The biggest reason for the lower margins is the expenses used on renting property and managing human resources.
The coffee franchise’s combined rent for its stores has grown by around 27 percent due to the launch of new shops and rising rental fees.
The world’s largest coffee purveyor’s Korean office spent 97.1 billion won on rent last year, 26.9 percent up from 2013. Its expenses for personnel management also rose by 29.6 percent to 88.3 billion won.
This increase in costs is comparable to the growth rate in its operating profit at 25.3 percent, making its boost in profits nearly meaningless.
The heavy rental fees are related to Korea’s distinctive coffee culture.

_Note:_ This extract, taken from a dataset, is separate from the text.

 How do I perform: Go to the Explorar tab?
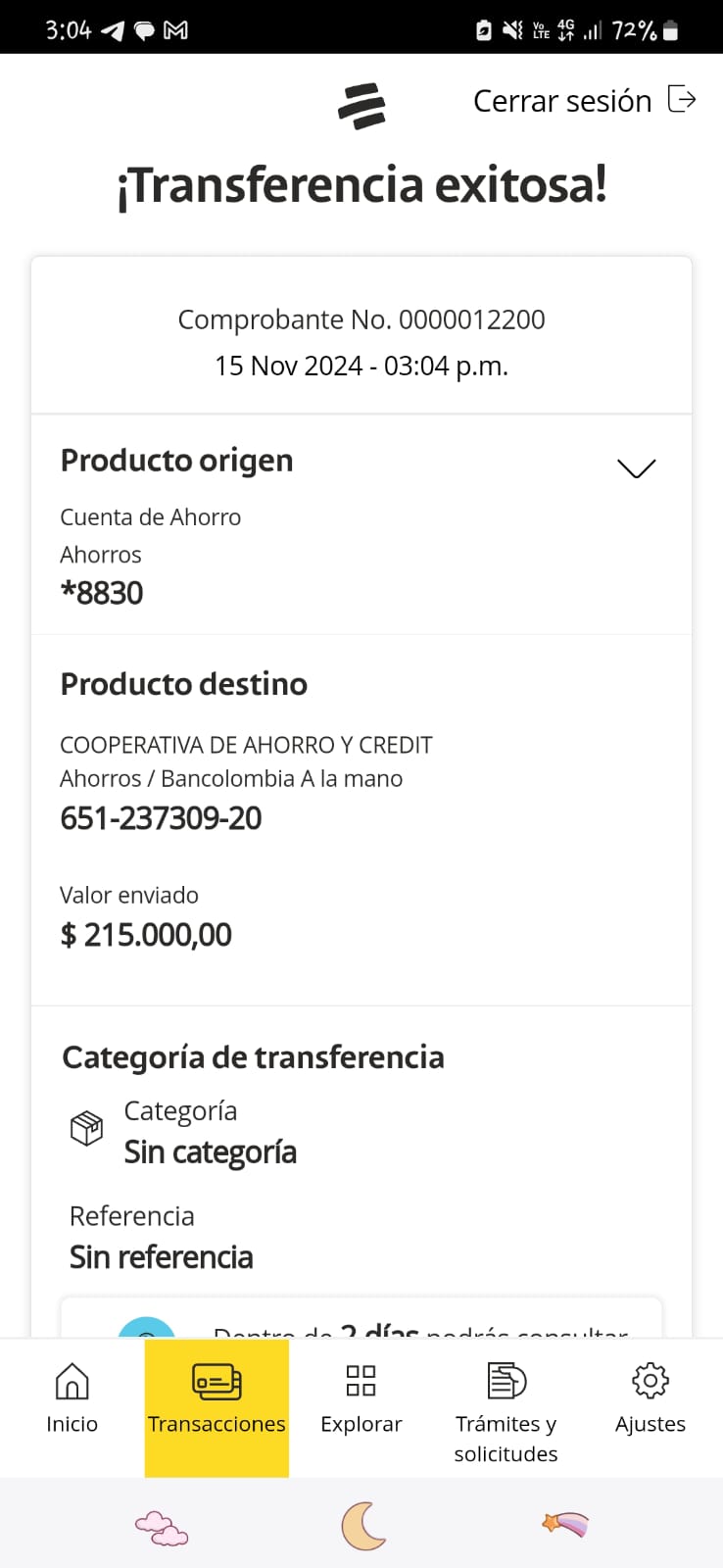362,1398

“While Americans prefer take-out, Koreans like staying at the venue, talking or doing business,” said a representative of Starbucks Korea.
“This is why Korea branches need larger areas.”
Among the 740 Starbucks stores in Korea, the majority of them measure more than 231 square meters (2,486.5 square feet). But those in the United States are about 132 to 165 square meters on average.
Compounding the matter are the growing debts Starbucks Korea owes from opening new stores.
The chain is 219.6 billion won in debt, up 37.3 percent compared to a year ago.
Starbucks will also find it hard to cut personnel expenses.
“We directly operate all Starbucks stores, and 99 percent of employees are regular workers,” the representative said. “So we need to provide severance pay and different incentives. Counting all this, workers’ hourly wages are far higher than 10,000 won.”
Local coffee franchises voiced similar concerns.
“Rental fees account for 25 percent of sales,” said a coffee chain employee. “So that makes it difficult to make a two-digit operating profit margin. Some downtown areas charge 40 to 50 million won monthly for property.”
An owner of a local coffee franchise, surnamed Han, pays 15 million won monthly, with deposits amounting to 700 million won.
“If the location is really good, the landlord charges even more,” Han said.